Input data ▸
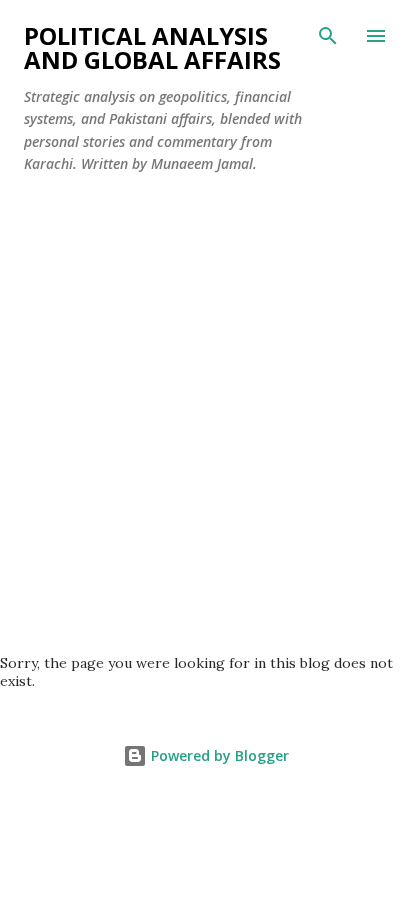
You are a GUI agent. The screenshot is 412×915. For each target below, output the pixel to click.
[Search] (328, 36)
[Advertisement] (206, 406)
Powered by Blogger (218, 755)
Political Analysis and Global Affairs (152, 47)
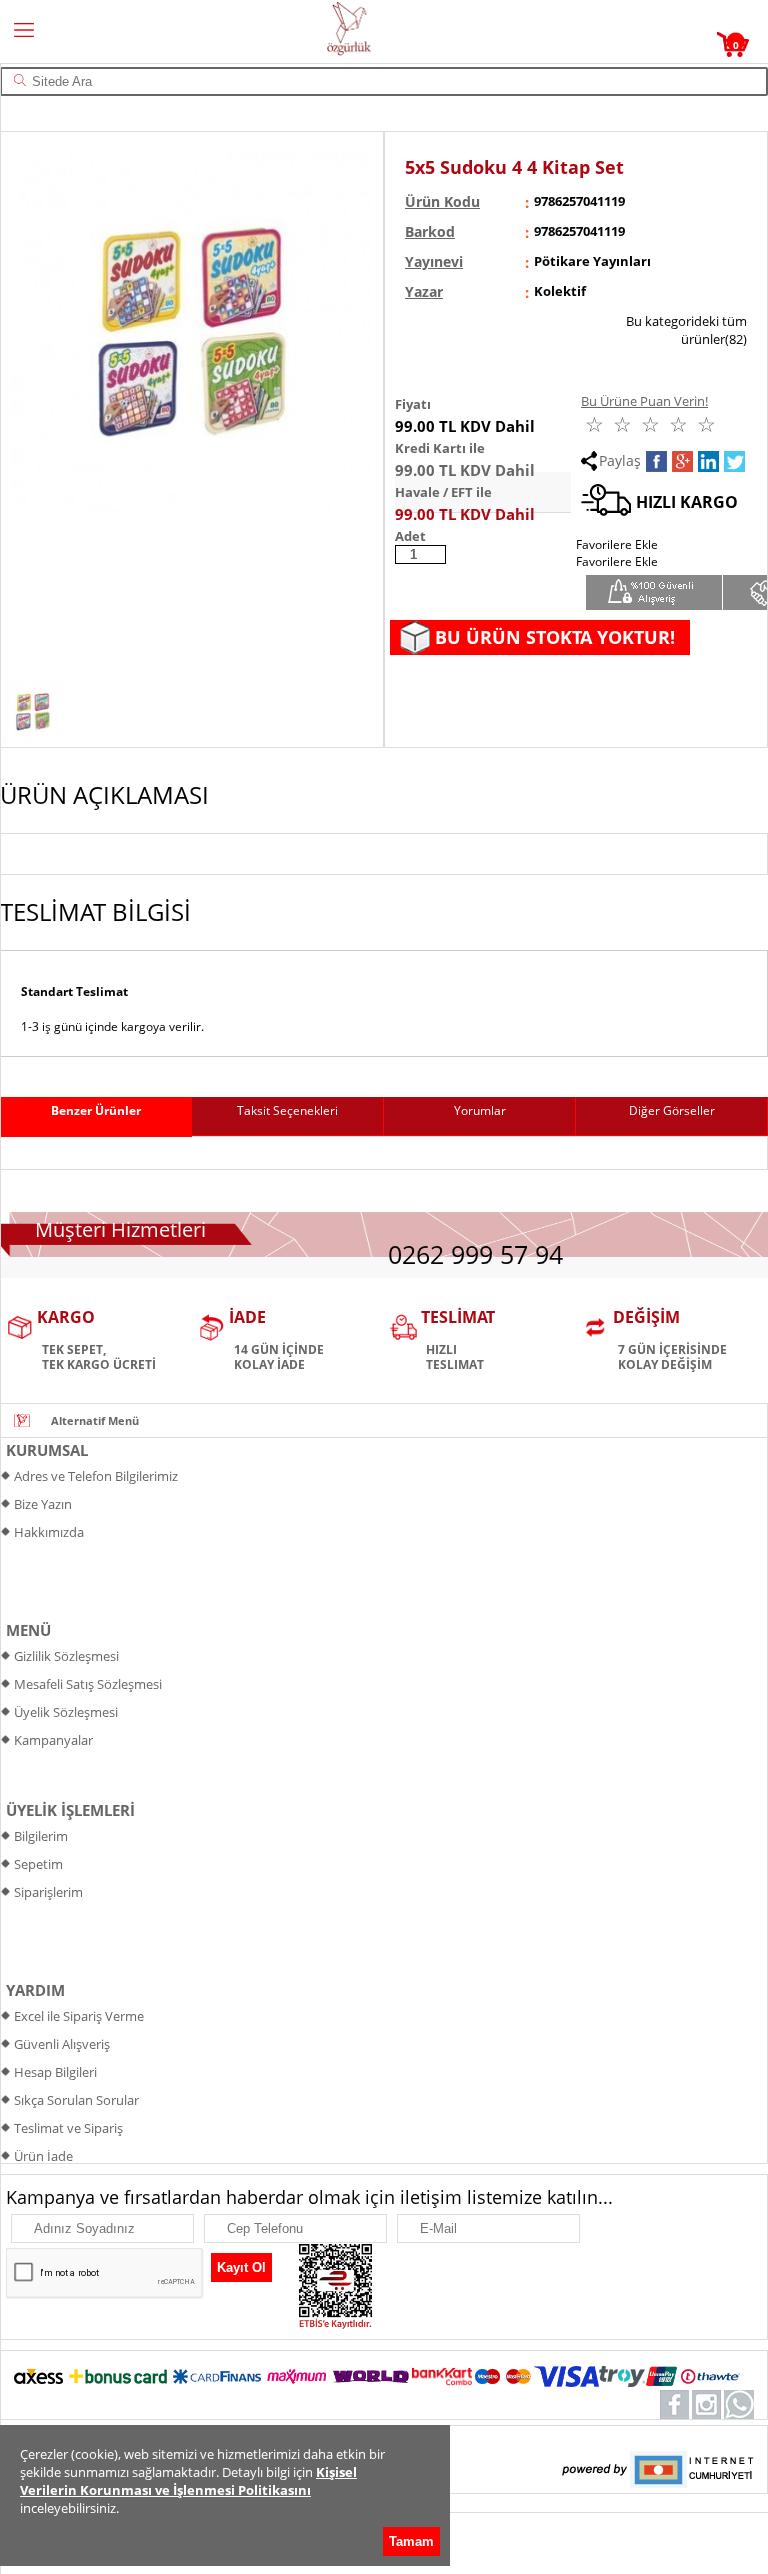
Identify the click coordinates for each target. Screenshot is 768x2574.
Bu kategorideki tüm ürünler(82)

Work instructions ▸ Excluding the images, return each record above precisely as written.

Exercise solution ▸
You are a GUI agent. The screenshot is 412×915. For each target below, output the pixel to click.
[Search] (328, 36)
[Advertisement] (206, 406)
Powered by Blogger (218, 755)
Political Analysis and Global Affairs (152, 47)
Identify the click coordinates for each target. Screenshot is 768x2574.
Bu kategorideki tüm ürünler(82)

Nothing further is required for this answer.